Using the DeepWiki Tool
You can query DeepWiki for documentation using the query_deepwiki
tool:
/tool query_deepwiki target_url="https://deepwiki.com/odoo/odoo"
Parameters:
target_url
: The DeepWiki URL to query (must start with https://deepwiki.com/)
DeepWiki Features
- Enhanced Documentation Retrieval: Access comprehensive documentation for AI frameworks like OpenAI, Google, Meta, Anthropic, and Hugging Face
- Odoo Documentation: Special support for Odoo core and OWL documentation
- Recursive Documentation Loading: Automatically follows documentation dependencies
- Context-Aware References: Provides AI-contextual references to improve understanding
Supported Framework Documentation
- AI Frameworks: OpenAI (GPT, Assistants API, Function Calling), Google (LangGraph, Vertex AI, Gemini), Meta (LLaMA), Anthropic (Claude API), Hugging Face, and more
- AI Toolkits: LangChain, LangGraph, Haystack, AutoGPT, CrewAI, AgentVerse
- ERP & Integration: Odoo Core and OWL, Zapier, N8N agent pipelines
Mermaid Diagram Generation
The MCP server includes a tool for generating diagrams from Mermaid markdown.

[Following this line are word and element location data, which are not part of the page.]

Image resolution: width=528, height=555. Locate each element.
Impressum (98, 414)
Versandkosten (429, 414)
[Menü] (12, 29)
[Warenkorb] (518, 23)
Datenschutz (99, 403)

This is useful for visualizing workflows, entity relationships, and other diagrams directly from Claude Desktop.
Using the Mermaid Diagram Tool
You can generate diagrams using the generate_npx
tool:
/tool generate_npx code="graph TD; A[Start] --> B[Process]; B --> C[End]" name="workflow" theme="default" backgroundColor="white"
Parameters:
code
: The Mermaid markdown code for the diagram (required)name
: Name for the output file (optional, defaults to timestamp)theme
: Theme for the diagram (optional, options: default, forest, dark, neutral)backgroundColor
: Background color for the diagram (optional, e.g., white, transparent, #F0F0F0)folder
: Custom output folder path (optional, defaults to exports/diagrams)
Mermaid Diagram Types
You can create various types of diagrams:
- Flowcharts:
graph TD;
A[Start] --> B[Process];
B --> C{Decision};
C -->|Yes| D[End];
C -->|No| B;
- Sequence Diagrams:
sequenceDiagram
participant User
participant System
User->>System: Request Data
System->>User: Return Data
- Class Diagrams:
classDiagram
class Customer {
+String name
+String email
+getOrders()
}
class Order {
+int id
+Customer customer
}
Customer "1" --> "*" Order
- Entity Relationship Diagrams:
erDiagram
CUSTOMER ||--o{ ORDER : places
ORDER ||--|{ LINE-ITEM : contains
The generated diagrams are saved as PNG files in the exports/diagrams directory and can be accessed for further use.